Dry curing equipment setup
Humidity control, in my experience, is very critical to determine whether your salami process will fail or succeed. It is also a difficult thing to achieve with the tools available to the hobbyist attempting to build their own curing chamber.
Commercial curing equipment are available, some small enough to fit on you kitchen counter, that supposed to give you full control of both temperature and humidity. These, however, can cause a dent on your bank account, going from few hundred to thousands of dollars.
Being on the DIY side, I have been trying to build my own setup using mini fridges and so far, I have had limited success. I just finished building a new setup and will report back in a couple of weeks. The different thing about this last design is about the humidity control, more on this later.
For those starting to consider dry curing, I would recommend to get your setup built first, fine tune it to ensure that it delivers what you are aiming for in terms of temperature, humidity and air flow. The last thing you want is to have lots of meat ready to cure, to then realize that your system is not able to maintain the parameters that you need.

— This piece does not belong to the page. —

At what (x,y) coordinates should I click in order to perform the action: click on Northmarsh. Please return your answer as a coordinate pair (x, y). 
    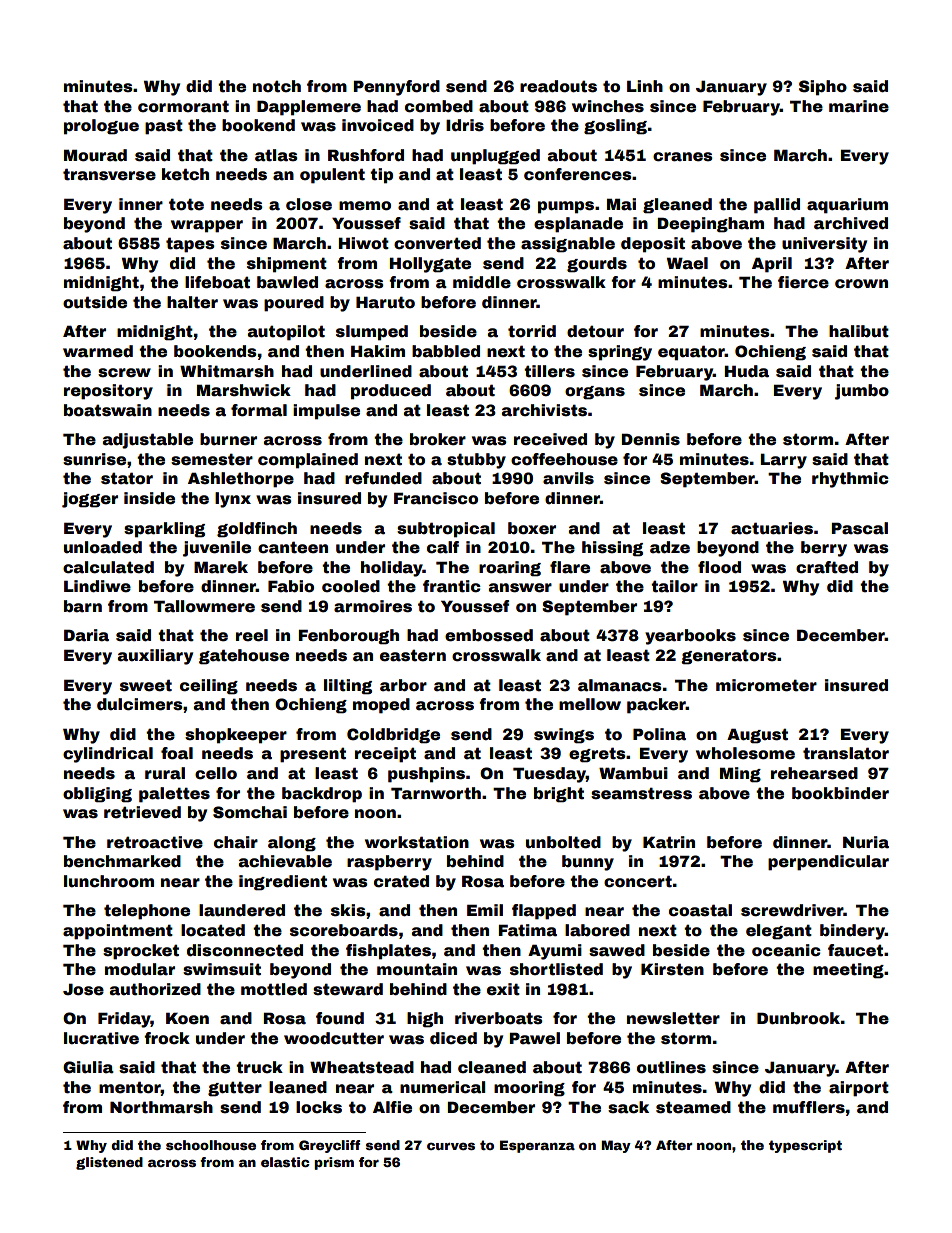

The following are the basic capabilities that I would consider for any setup:
- Hot stage: maintain temperatures in the range of 80F to 100F, for fermentation stages of curing, like in dry salami. Humidity control in this setup is not totally required, since you can maintain higher humidity by just wrapping the meat in clear film during fermentation (close to 100% RH). Also, precise control of temperature is not a big deal since most curing cultures will work just fine in a wide range of temperatures.
- Cold stage: maintain temperatures and humidity for the longer dry curing period, which can last several weeks to months. In this period, desired temperatures can be in the high 30's to low 50's and humidity in the range of 75% to 85% RH. This is when the trouble strikes, maintain both temperature and humidity in check, when these two variables are inter-dependent. Most controllers are either for temperature or humidity, less common to find a device that can control both simultaneously and even then, it just ignores the fact that controlling temperature affects the relative humidity, and the other way around.
- Air flow, internally and intermittent external air exchanges. This is not a major challenge since small fans can be used for internal flow and by just opening the chamber door every other day, one can provide the external fresh air needed.
The purpose of this step is to create the ideal environment for fermentation, where the curing cultures (good bacteria) will convert dextrose into lactic acid, dropping the PH and stopping bad bacteria from developing. The recommended target PH during fermentation is <5.3, before you can move the meat into the cold stage curing.
- Bactoferm T-SPX: 64-75F (dry salami)
- Bactoferm FRM-52: 72-90F (medium-diameter salamis and other dry, fermented sausages)
- Bactoferm HPS: above 90F (whole muscle)
- Think about how big the chamber needs to be, so you can fit the meats that you are curing, or plan to cure in the future, with plenty of space to add some additional equipment inside, like a humidifier and or dehumidifier.
- Any closed space can be turned in a curing chamber, ideally an insulated box, like a cooler or something that you can build cheap. Even a large cardboard box can be used. Building an insulated box is also not complicated, for example, cutting and hot-gluing 1in XPS (extruded polystyrene) boards together from Home Depot, Lowes, etc.
- Get a temperature controller or an all-in-one mini electric heater, something cheap and easy to use. This selection depends on how comfortable you are with connecting wires and doing electric work. There are many options online, a few listed below:
- All in one systems: These plug directly into an regular wall outlet and although I have not used these, seems like a straight forward and cheap way ($26 i Amazon)
- Plug and Play temperature controllers: The variety of devices available is immense, and can also be a cheap option. For the most part, these also plug in a regular power outlet and switch on-and-off a power output for an external heater, or cooler device. The external heating device can be as simple as a regular light bulb, an infra-red bulb, or a heating element powered with 120vAC. Unless you plan to have the hot chamber in a location with ambient temperatures above the range that you need, cooling is usually not required. Adding a cooling device to a chamber can be tricky and for the most part, a minifridge is turned into the chamber, a more expense project. Below are few examples of these types of controllers and option for the heating elements, all found at Amazon or other online stores.
- Panel mounted controllers: These require some wiring, so may not be for every hobbyist.